There are plenty of ways to avoid getting in shape, but this routine has worked really well for me over the past few weeks. Give it a try!

First you have sign up for a couple of events that are within reach for your current level of fitness, but are very likely to leave you pretty tired afterwards. In my case an endurance mountain bike ride on one day and a 60 mile road ride the next day did the trick. By the time I finished the road ride, my legs were shot. Take it easy the next couple of days to help yourself recover from the big effort. You should probably even avoid the easy 15 mile round trip to work because it might help you to get in some more base miles and saddle time.

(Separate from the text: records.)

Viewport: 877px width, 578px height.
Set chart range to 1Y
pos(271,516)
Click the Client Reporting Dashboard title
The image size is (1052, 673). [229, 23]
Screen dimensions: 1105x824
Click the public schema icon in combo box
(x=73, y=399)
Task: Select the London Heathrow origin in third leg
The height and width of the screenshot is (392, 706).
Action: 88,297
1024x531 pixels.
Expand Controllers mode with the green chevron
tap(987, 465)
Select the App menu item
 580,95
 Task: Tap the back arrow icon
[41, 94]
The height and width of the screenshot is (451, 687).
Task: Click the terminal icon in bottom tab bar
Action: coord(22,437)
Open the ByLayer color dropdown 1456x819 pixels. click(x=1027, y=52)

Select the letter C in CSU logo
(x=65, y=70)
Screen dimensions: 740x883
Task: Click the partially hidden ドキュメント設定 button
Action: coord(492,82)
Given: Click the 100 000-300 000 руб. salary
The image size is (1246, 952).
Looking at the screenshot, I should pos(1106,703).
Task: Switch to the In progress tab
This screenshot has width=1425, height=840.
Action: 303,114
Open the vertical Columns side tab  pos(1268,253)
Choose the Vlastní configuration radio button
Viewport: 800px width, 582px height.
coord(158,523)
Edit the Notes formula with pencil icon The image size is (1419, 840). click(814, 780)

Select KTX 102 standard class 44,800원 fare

Late in the week, try a group ride and surprise yourself by hammering to keep up with a faster group than you’re used to, and notice it doesn’t even hurt. Two days after that, go on a road ride in the morning, do yard work all day, then a mountain bike ride in the afternoon. You’re feeling really good now, nearly there! Drink a few beers at the baseball game that night to get good and dehydrated for the crucial steps in your shape-avoidance plan.

The next day, spend the whole day with the family, then on the way home from church in the afternoon, stop at Lowes for some top soil for the flower beds. When the soil you want is way back under a shelf and you have to stoop over while lifting the 40 pound bags out to your bazillion pound cart, manfully ignore your wife’s suggestion to get a Lowes employee to pull the palette out for you. When you get home, don’t bother getting down the wheelbarrow to haul around those bags of soil. You can carry them one by one as long as you’re careful with your lower back!

Two days later, wonder where the pain in your neck and shoulders came from. Hey, at least it’s not your lower back, so you can walk and sit, it’s just lifting your arms, turning your head, and, strangely, yawning that cause you to flinch every time in pain.

Spend the rest of the week babying your neck and shoulders. Don’t even take the dog on a walk — if the back yard is good enough for the squirrels it’s good enough for him, right?

By now you’ve squandered all the hard work and long rides, it’s time to get serious again. Wake up early Saturday and ride. But wait, it’s nothing but rain rain rain all weekend, so the best you can stomach is half an hour on the trainer in the garage. Mission accomplished!